Managing Hadoop API Dependencies in CDH 5

In CDH 3, all of the Hadoop API implementations were confined to a single JAR file (hadoop-core) plus a few of its dependencies. It was relatively straightforward to make sure that classes from these JAR files were available at runtime.

CDH 4 and CDH 5 are more complex: they bundle both MRv1 and MRv2 (YARN). To simplify things, CDH 4 and CDH 5 provide a Maven-based way of managing client-side Hadoop API dependencies that saves you from having to figure out the exact names and locations of all the JAR files needed to provide Hadoop APIs.

In CDH 5, Cloudera recommends that you use a hadoop-client artifact for all clients, instead of managing JAR-file-based dependencies manually.

Flavors of the hadoop-client Artifact

There are two different flavors of the hadoop-client artifact: a Maven-based Project Object Model (POM) artifact and a Linux package, hadoop-client. The former lets you manage Hadoop API dependencies at both compile and run time for your Maven- or Ivy-based projects; the latter provides a familiar interface in the form of a collection of JAR files that can be added to your classpath directly.

Versions of the hadoop-client Artifact

CDH 5 provides two distinct versions of the hadoop-client artifact: one for MRv1 and one for MRv2 (YARN). If you're using the Maven-based POM hadoop-client artifact, you can use the version string to distinguish between them: 2.2.0-mr1-cdh5.x.x for MRv1 APIs and 2.2.0-cdh5.x.x for YARN, substituting x for the version number. If you're using the Linux package, you can distinguish by the location of the JAR files: /usr/lib/hadoop/client-0.20 for MRv1 APIs and /usr/lib/hadoop/client for YARN.

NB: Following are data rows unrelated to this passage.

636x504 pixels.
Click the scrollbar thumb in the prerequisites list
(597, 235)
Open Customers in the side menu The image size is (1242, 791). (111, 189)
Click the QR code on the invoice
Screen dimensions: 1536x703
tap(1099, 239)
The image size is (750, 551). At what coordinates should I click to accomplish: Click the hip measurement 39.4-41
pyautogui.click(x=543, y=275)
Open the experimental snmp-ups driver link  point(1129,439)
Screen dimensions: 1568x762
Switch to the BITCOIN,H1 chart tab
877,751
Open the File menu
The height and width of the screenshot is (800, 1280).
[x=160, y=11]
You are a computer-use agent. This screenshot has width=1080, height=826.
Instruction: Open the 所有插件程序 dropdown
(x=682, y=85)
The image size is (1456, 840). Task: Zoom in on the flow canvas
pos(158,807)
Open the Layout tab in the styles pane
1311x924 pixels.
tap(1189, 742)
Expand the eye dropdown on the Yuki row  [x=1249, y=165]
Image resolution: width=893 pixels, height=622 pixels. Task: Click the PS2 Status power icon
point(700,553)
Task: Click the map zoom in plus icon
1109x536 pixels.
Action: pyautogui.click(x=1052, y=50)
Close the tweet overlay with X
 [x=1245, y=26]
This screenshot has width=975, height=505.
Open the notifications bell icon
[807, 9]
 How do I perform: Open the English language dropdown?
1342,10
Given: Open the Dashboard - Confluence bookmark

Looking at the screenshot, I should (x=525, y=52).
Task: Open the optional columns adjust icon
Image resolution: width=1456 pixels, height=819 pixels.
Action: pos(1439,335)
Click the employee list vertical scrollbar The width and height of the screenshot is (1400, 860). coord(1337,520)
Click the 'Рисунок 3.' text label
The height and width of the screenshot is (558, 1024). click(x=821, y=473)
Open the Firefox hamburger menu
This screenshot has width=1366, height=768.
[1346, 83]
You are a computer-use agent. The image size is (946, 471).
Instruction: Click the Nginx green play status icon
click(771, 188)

Using hadoop-client for Maven-based Java Projects

Make sure you add the following dependency specification to your pom.xml file:

  <dependency>
     <groupId>org.apache.hadoop</groupId>
     <artifactId>hadoop-client</artifactId>
     <version>VERSION</version>
   </dependency>

where the <VERSION> string can be either 2.2.0-cdh5.x.x for YARN APIs or 2.2.0-mr1-cdh5.x.x for MRv1 APIs, substituting x for the version number.

Using hadoop-client for Ivy-based Java Projects

Make sure you add the following dependency specification to your ivy.xml file:

  <dependency org="org.apache.hadoop" name="hadoop-client" rev="VERSION"/>

where the <VERSION> string can be either 2.2.0-cdh5.x.x for YARN APIs or 2.2.0-mr1-cdh5.x.x for MRv1 APIs, substituting x for the version number.

Using JAR Files Provided in the hadoop-client Package

Make sure you add to your project all of the JAR files provided under /usr/lib/hadoop/client-0.20 (for MRv1 APIs) or /usr/lib/hadoop/client (for YARN).

For example, you can add this location to the JVM classpath:

$ export CLASSPATH=/usr/lib/hadoop/client-0.20/\*